Solar quickly became popular in Hawaii. In 2011 and 2012, Shahed says, “Vendors were popping up left and right.”
So he and his wife decided that with the $5,000 Hawaii rebate and the 30% federal tax credit, solar would be a good investment. Buying made more sense for them than leasing, because they could afford it and would save more in the long run.
While both Shahed and his wife care about being green, the environmental aspect was more attractive to her, while he was more focused on the cost.
The Rahims started talking to solar providers, whom they identified primarily through referrals from friends and co-workers.
What didn’t concern them so much? The size of the company, or the technology (which seemed fairly standard). What did they care about? How the company addressed their concerns, the company’s qualifications, warranties, and service plans, and whether they had an electrician on staff or outsourced their sales and technical work.
Of course, price was also important. After talking to a number of companies, they met with five and got quotes from those. Finally, they picked a vendor they felt comfortable with.
At the time, Hawaiian Electric Companies (HECO) would allow up to 10 kW for a residential system. Shahed and his wife calculated what they would need and added a bit to accommodate a potential electric car in their future.

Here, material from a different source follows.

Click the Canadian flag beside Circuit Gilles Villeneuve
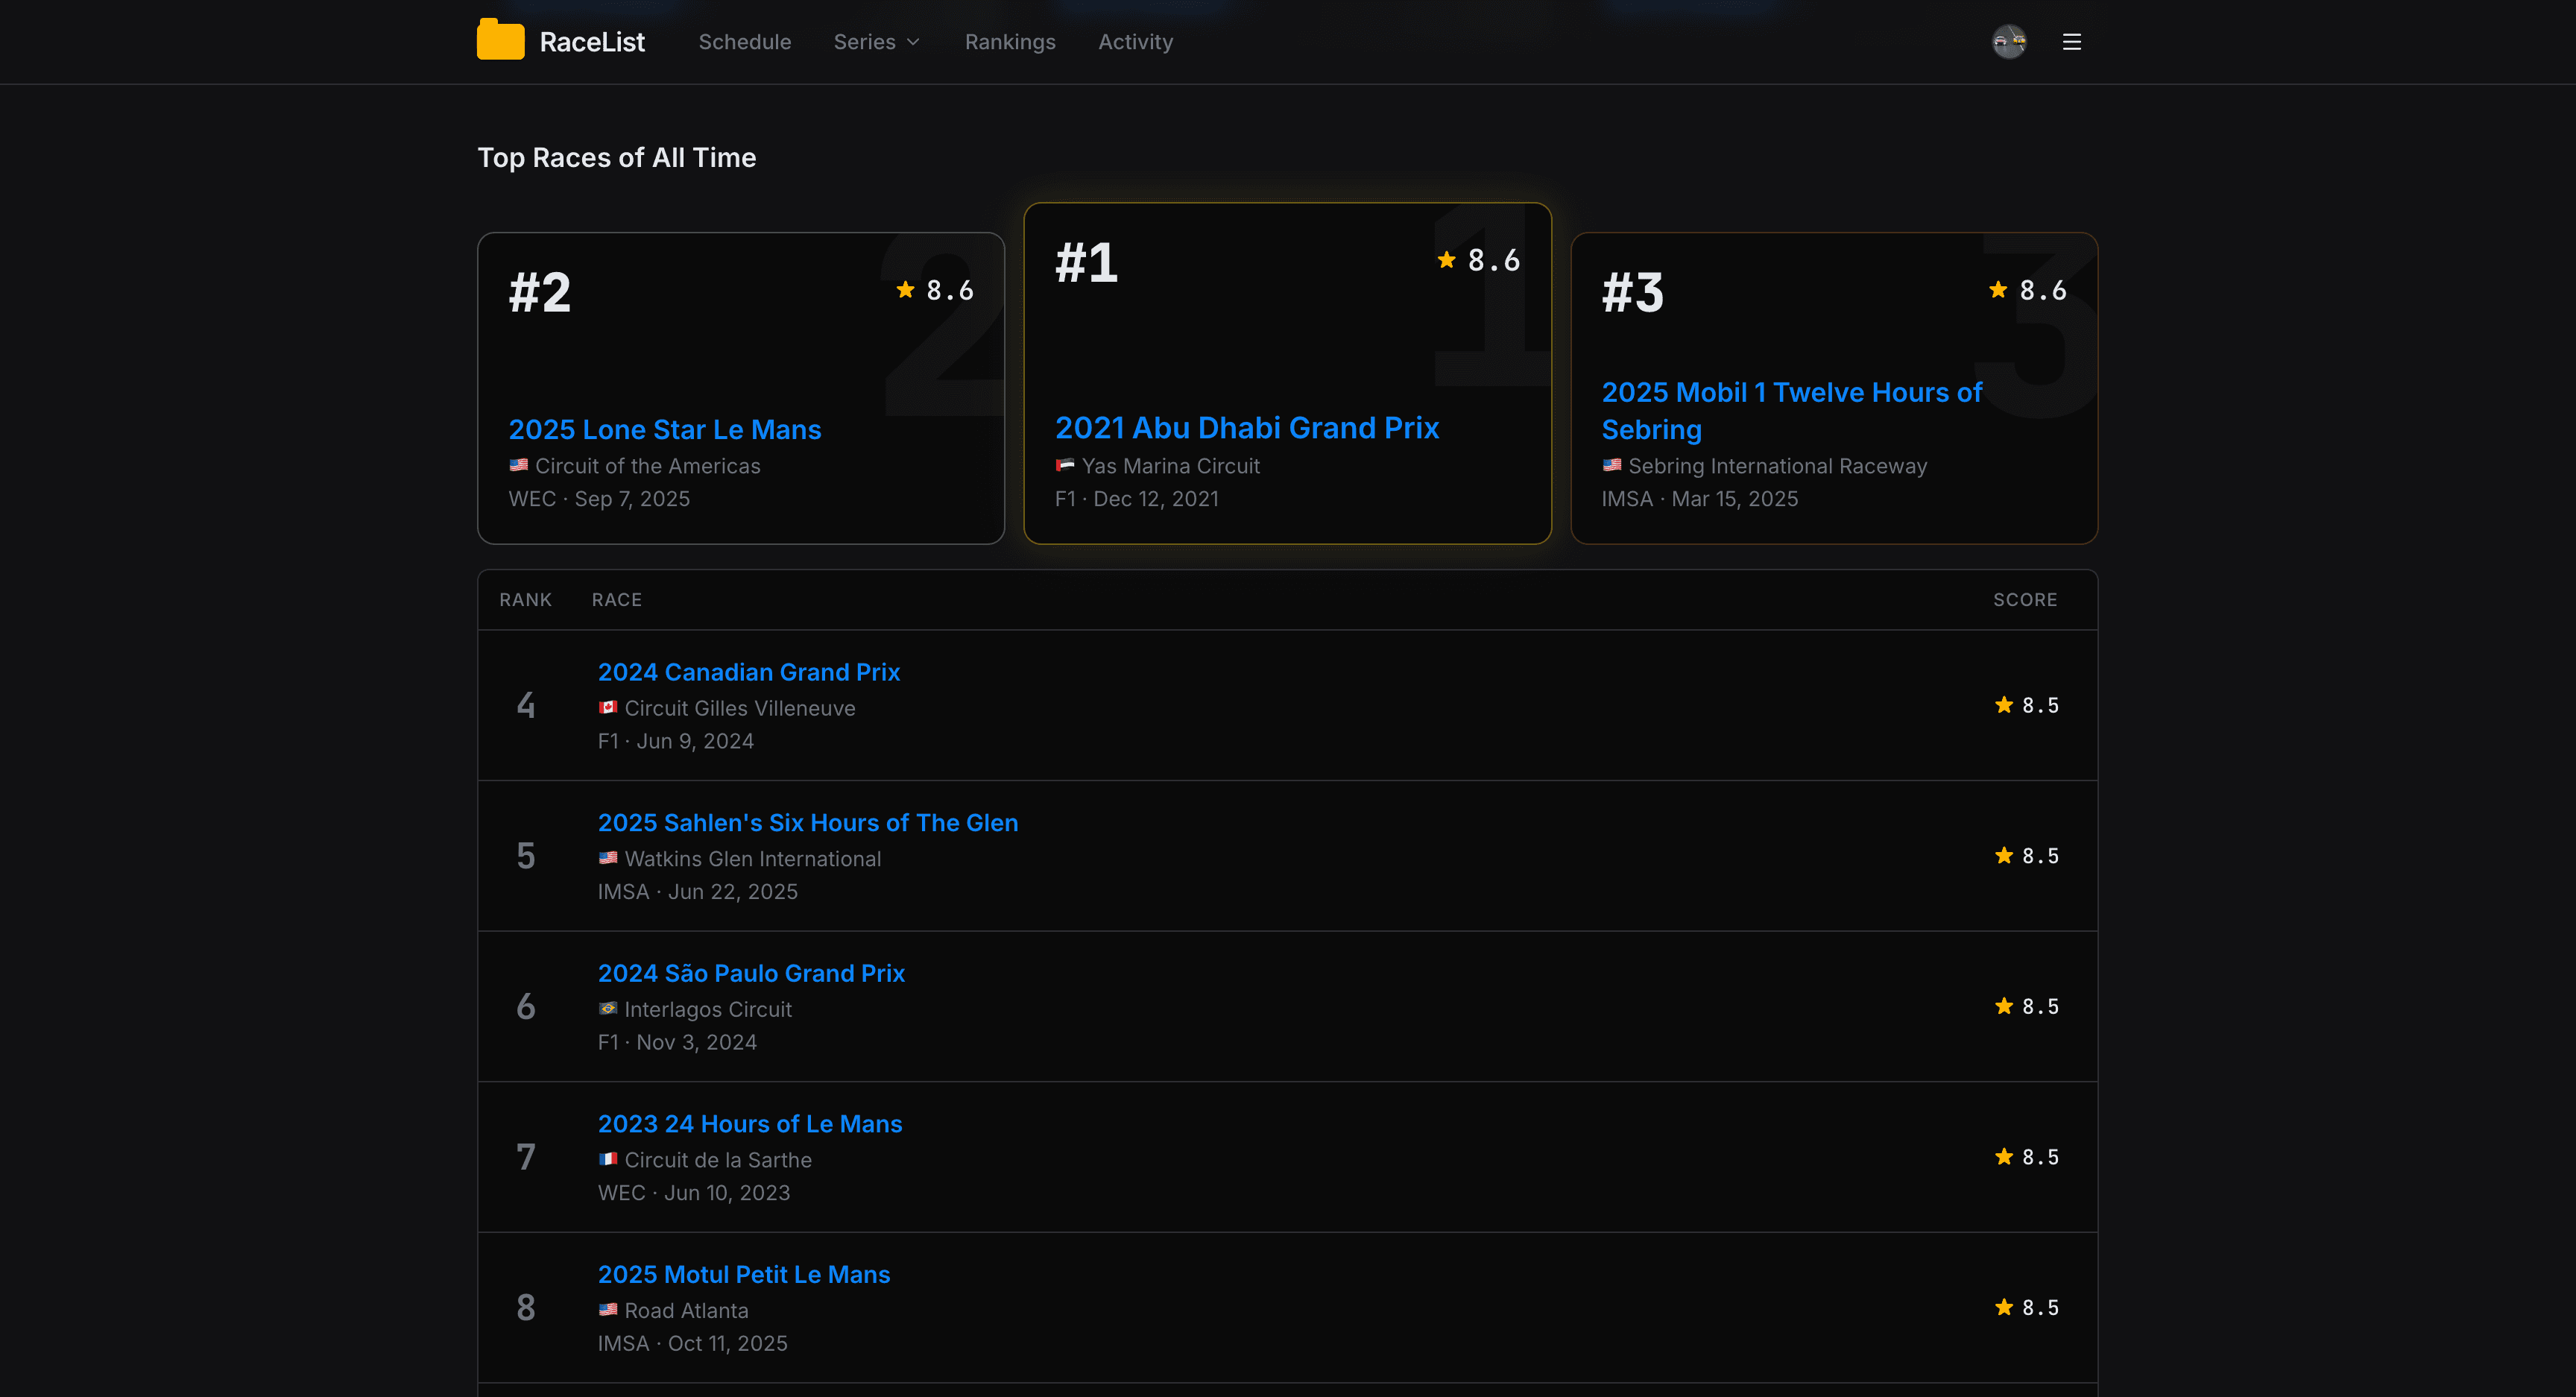The height and width of the screenshot is (1397, 2576). click(x=608, y=707)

She also had a growing family in mind.
Even with the extra they allotted, their planned system came in well under the limit, at 4.7 kW.
Here’s where the Rahims’ story gets interesting. No sooner had they picked their vendor and started the process than the Hawaii tax office announced a policy change. In 2012, they gave a credit of 35% or $5000, whichever was less, for each solar system installed. Because of that, many homeowners were dividing their installations into two systems, to get two credits.

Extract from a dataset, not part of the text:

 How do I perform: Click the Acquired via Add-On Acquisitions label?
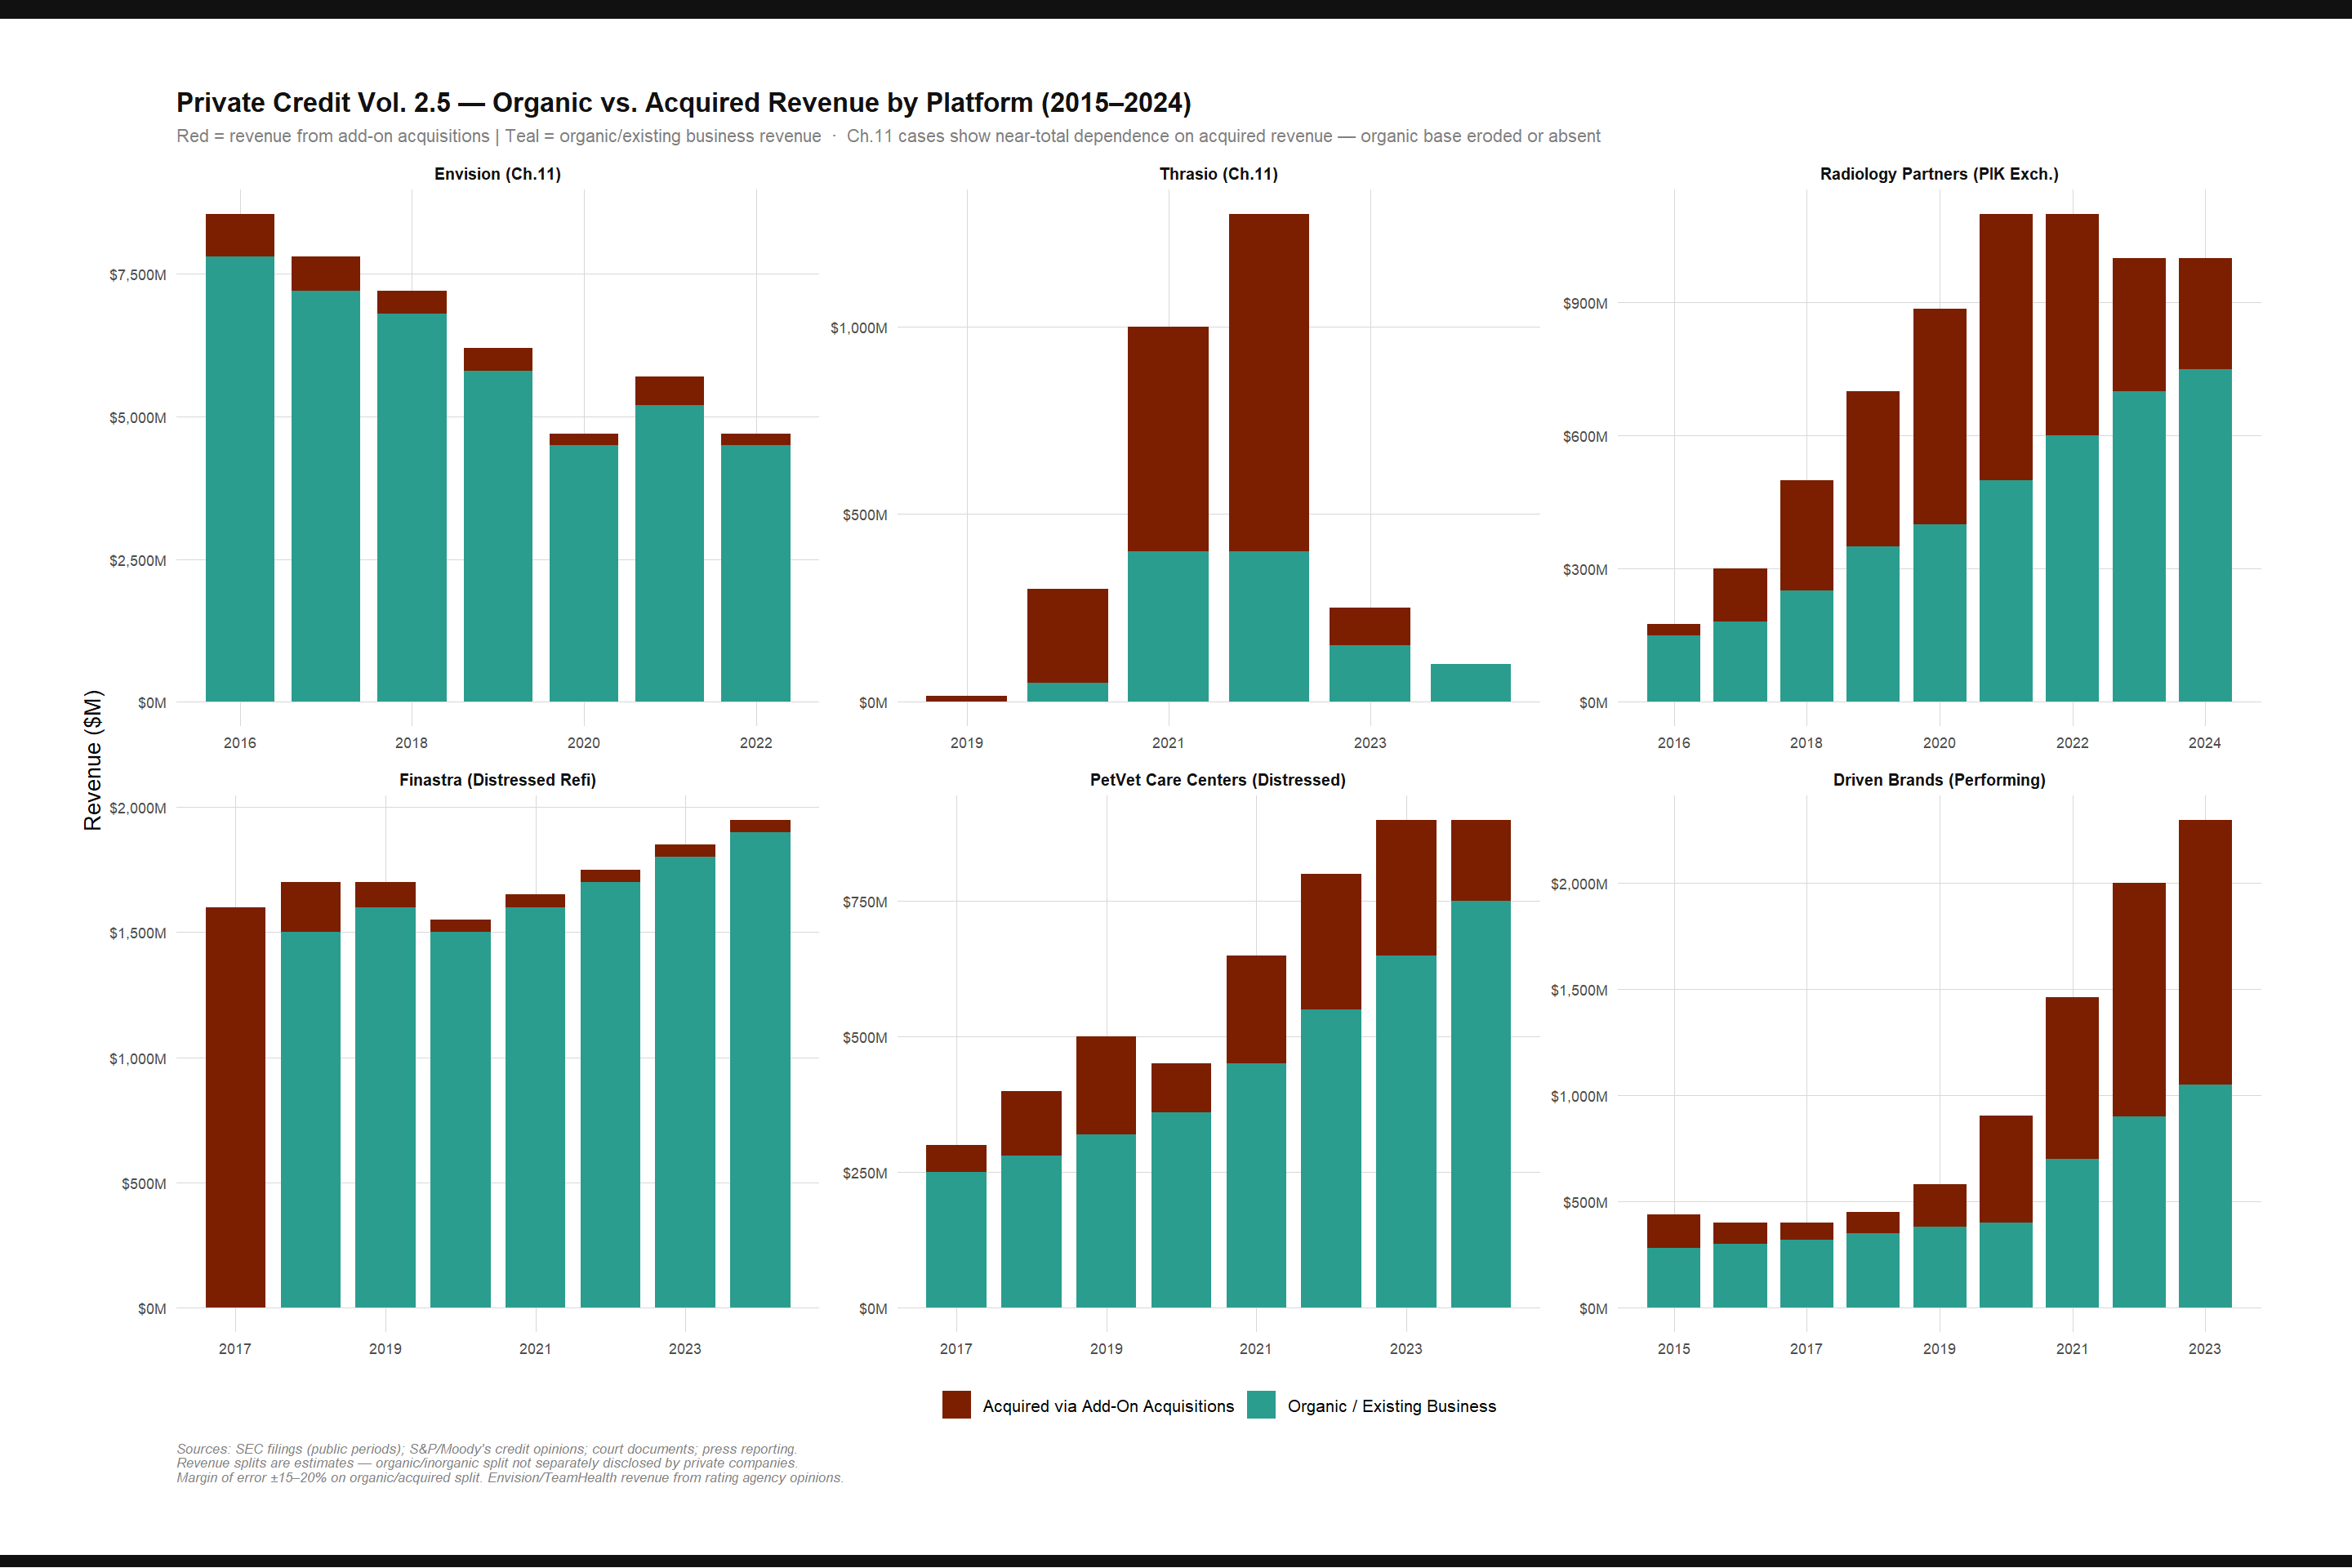(1108, 1406)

The state had not anticipated how popular solar would get, and they felt that people were abusing this “loophole.” So they changed the rules. Now, any installation up to 5 kW would be considered one system.
Because the change would take effect in 2013, solar companies in the state suddenly found themselves inundated with clients who wanted to install their systems under the old rules. The Rahims’ vendor couldn’t keep up. They had to move the installation to 2013, which meant the Rahims would lose the extra credit they could have received in 2012, when their installation of 22 panels would have been considered two systems. But the vendor offered them a discount, and the installation was planned for mid-January.

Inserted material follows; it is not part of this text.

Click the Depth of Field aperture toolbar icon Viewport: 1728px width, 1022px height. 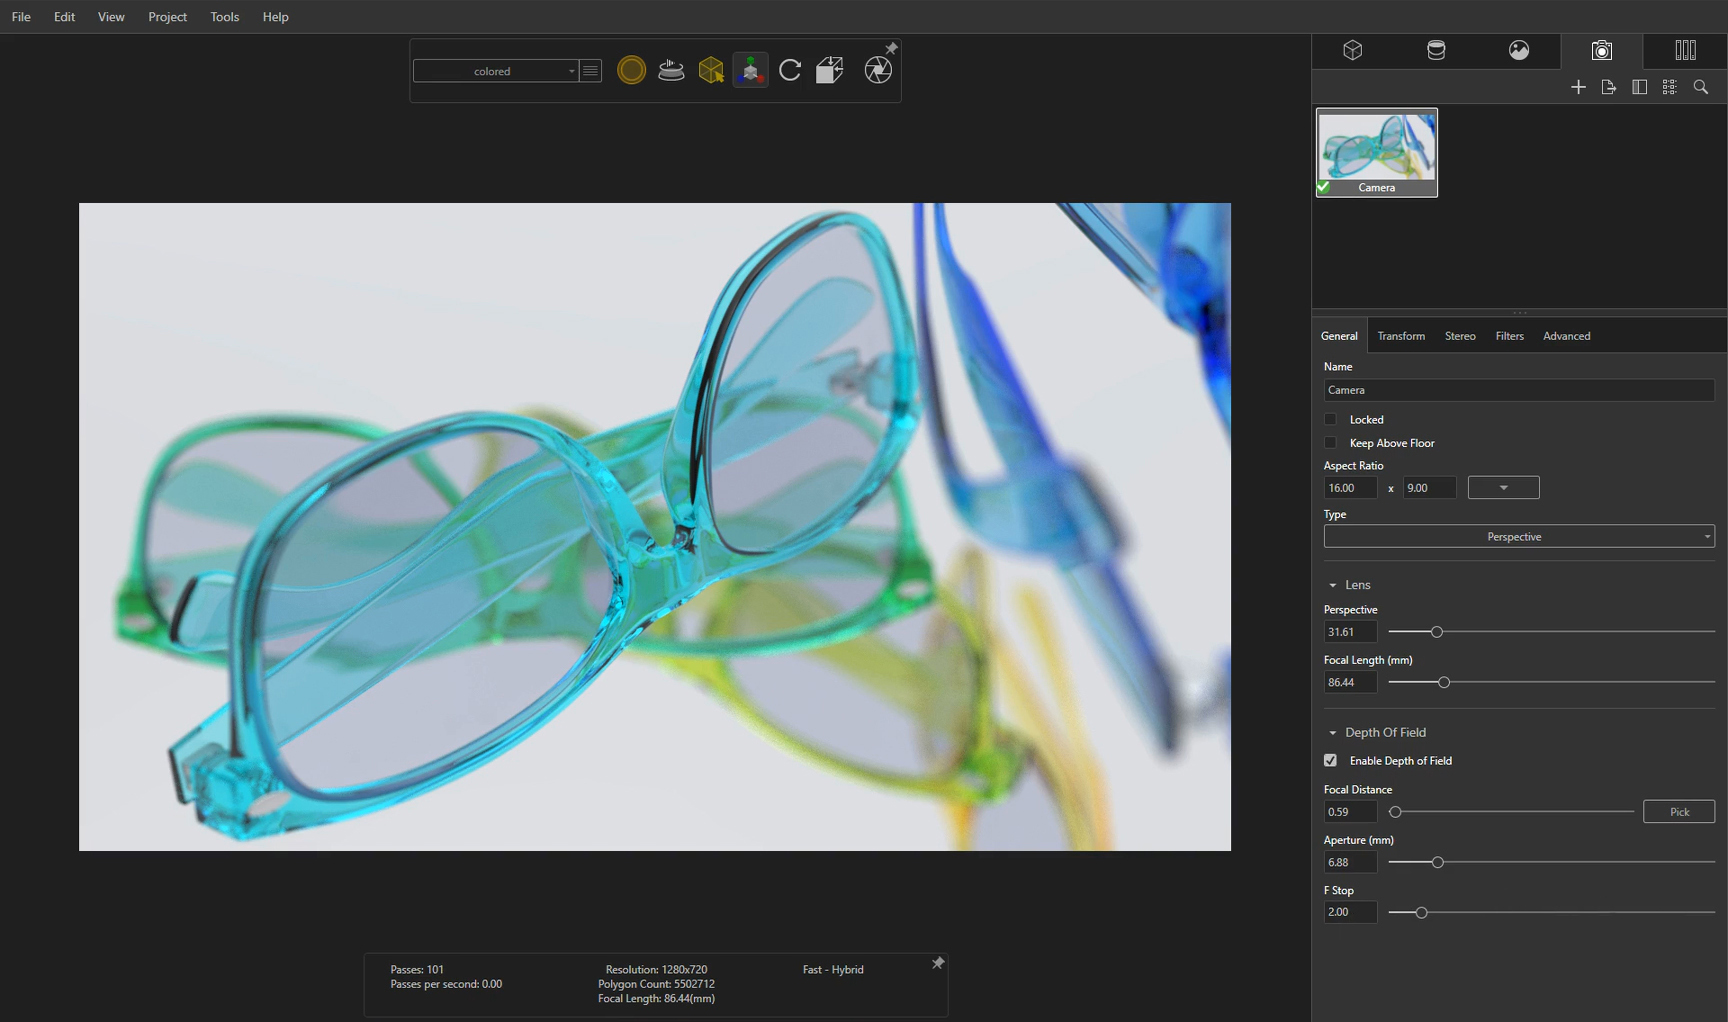click(877, 70)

It doesn’t end there. On the day of the install, Shahed got a call from the vendor. It seemed that the main conduit coming to their house was not sufficient to accommodate an air conditioner; it had to be upgraded from a 100-amp line to a 200-amp line to meet the current building code. In the solar frenzy of late 2012, this detail had been missed. The installation couldn’t move forward after all, and the contract was terminated.
A permitting saga ensued, involving Kafkaesque dealings with permitting offices and electricians. It took some time and some money, but by now, Sahed was determined to go solar.
The solution came in the form of Darryl Awai — owner of a small company, DCA Mechanical, which did both this type of electrical work and solar installations. Still, it was September 1 before the Rahims were able to sign a new contract for solar.
Placing the new conduit
Their saga was not over yet. On September 6, HECO announced a halt to solar installations. They needed to study the effects of so much distributed solar going into the grid.
Shahed was not happy about this turn of events. “I was in a waiting game again,” he said.
However, the Rahims were in luck. Since they had already been approved and the correct procedures were followed, and they were now just changing the vendor, HECO allowed the installation to go forward.
Going solar — finally
In November 2013, the Rahims finally got their solar system. The 4.7 kW system uses Samsung panels and Enphase microinverters, which Shahed says are common in Hawaii.
Solar on the roof!
Shahed’s concerns about roof penetration had been allayed by seeing other people go solar and understanding more about the installation process, as well as by the guarantees offered. Just in case, he took a day off work to watch the contractor. And the system had a good test right after the installation, when a heavy rain resulted in no leaks.
Was it worth it? The Rahims think so. They’re saving at least $200 a month and expect to break even in 5 – 7 years.
Shahed monitors the family’s power use. Going solar, he says, has made them more conscientious, with the result that they are now net zero, producing more than they use.
It may have been a long, bumpy road to get there, but solar power is paying off for the Rahims.